The majority of us don’t think of the nose as the primary organ that facilitates breathing and is a part of our airway anatomy. That is until we have a cold and suffer nasal congestion, and then we become conscious the role the nose plays in breathing.
Nasal breathing provides us with more than a sense of smell. Nasal breathing helps with oxygen absorption by our lungs [1], warms and humidifies the air we breathe before it reaches the lower airway, and helps filter impurities from the air.
When nasal breathing does not occur due to congestion, allergies, or other forms of nasal obstruction the body is forced to mouth breathe, this is necessary because getting oxygen into our blood is needed for survival. Mouth breathing is not normal, mouth breathing is known to lead to facial structure changes, and skeletal alignment issues this is because a common sleeping position for mouth breathers is a forward head posture, this is in order to mouth breath better, the oral airway needs to be aligned with the trachea, this produces a chin up, head extended position. Other issues associated with mouth breathing include dental tooth decay, gum disease and chronic bad breathe.
Regardless of the cause(s), nasal obstruction can have serious health consequence, and be a treatment barrier for those prescribed CPAP for the treatment of Obstructive Sleep Apnea (OSA).
CPAP is the most common treatment prescribed for OSA however, very difficult to tolerate especially if nasal breathing is a problem. The CPAP is creating an airway splint via the nose forcing a continuous flow of air through the airway and keeping in efforts to keep the airway open. if the nasal cavity is compromised by congestion, the mouth will open and the CPAP air flow escapes through the mouth resulting in no treatment.
Fullface mask is often the solution offered when mouth breathing occurs. However, recent clinical studies has alerted us that full face masks push the jaw back, which can lead to increase apnea severity; this then means an increase in CPAP pressure is needed. The higher CPAP pressure and the size of the mask covering the nose and mouth often result in quitting CPAP therapy.

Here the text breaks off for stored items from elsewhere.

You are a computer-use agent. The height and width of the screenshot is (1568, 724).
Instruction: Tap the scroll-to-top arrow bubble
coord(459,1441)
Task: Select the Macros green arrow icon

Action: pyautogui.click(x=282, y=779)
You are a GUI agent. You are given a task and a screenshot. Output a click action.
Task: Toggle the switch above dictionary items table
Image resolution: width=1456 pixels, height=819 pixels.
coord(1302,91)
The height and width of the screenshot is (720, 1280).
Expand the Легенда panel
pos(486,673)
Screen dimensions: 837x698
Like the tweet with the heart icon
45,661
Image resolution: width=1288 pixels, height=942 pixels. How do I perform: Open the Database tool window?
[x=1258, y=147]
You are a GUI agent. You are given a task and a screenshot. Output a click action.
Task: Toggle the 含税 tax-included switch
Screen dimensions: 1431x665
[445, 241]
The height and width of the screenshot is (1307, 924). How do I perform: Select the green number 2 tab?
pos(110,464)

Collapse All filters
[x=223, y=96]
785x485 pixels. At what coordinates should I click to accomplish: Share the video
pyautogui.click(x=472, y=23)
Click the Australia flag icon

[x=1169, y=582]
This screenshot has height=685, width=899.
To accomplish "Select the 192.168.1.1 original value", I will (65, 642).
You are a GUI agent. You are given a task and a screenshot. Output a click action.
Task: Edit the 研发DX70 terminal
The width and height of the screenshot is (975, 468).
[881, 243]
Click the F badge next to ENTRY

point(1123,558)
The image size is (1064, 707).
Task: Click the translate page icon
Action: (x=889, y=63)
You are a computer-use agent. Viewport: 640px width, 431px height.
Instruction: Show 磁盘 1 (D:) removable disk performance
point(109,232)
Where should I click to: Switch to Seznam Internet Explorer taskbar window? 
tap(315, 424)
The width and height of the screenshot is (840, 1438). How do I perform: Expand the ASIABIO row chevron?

If you tried CPAP and were unable to tolerate the treatment it could be a factor of nasal congestion, but you would think you would know if you suffered from nasal congestion right? ……..Not necessarily.
It isn’t unusual that patients with OSA or SDB are unaware of their nasal congestion. The two most common reasons for this are that often times nasal obstruction is positional and only occurs once you are lying down for sleep. It can takes anywhere between 30 to 90 minutes for the nasal congestion to develop when first lying down; and by then you may have fallen asleep and unaware of the problem. The second reason is the lack of self-awareness of nasal breathing. Often times nasal obstruction has been a factor since early childhood, thus leading to no frame of reference for what normal breathing should be.
There is building clinical evidence that nasal congestion is a risk factor in sleep disordered breathing.
- Nasal obstruction due to allergic rhinitis associated with OSAS (McNicholas WT 1982, Lavie P 1981)
- Experimentally induced nasal obstruction induced episodes of apnoea and episodes of arousal from sleep (Zwillich C 1981, Lavie 1983)
- A significant longitudinal population study reported 3-fold increase in the incidence of snoring and daytime sleepiness in volunteers with self-reported nocturnal nasal congestion (Young T 2001).
- Nasal obstruction has been shown to be a risk factor for sleep apnea syndrome, studying 541 unselected snorers (Lofaso et al. Eur Respir J 2000)
- Open-mouth breathing during sleep is a risk factor for OSA and is associated with increased disease severity and upper airway collapsibility (Kim et al. .Eur Arch Otorhinolaryngol. 2011)
- Mouth breathing is associated with up to 2.5 times higher total resistance (M.F. Fitzpatrick et al. Eur Respir J 2003;22:827-832)
This significant issue of nasal congestion is not addressed by existing oral appliances and CPAP therapy.
Nasal congestion or obstruction are commonly cited as a complication and reason for non-adherence and/or non-response to both oral appliance therapy and CPAP (Sugiura T 2007, Zeng et al SLEEP 2008).
The Oventus Treatment Platform and patented airway technology are helping to address this challenge. Further studies are underway to validate the Oventus Airway Technology’s impact on efficacy and compliance for patients with nasal obstruction.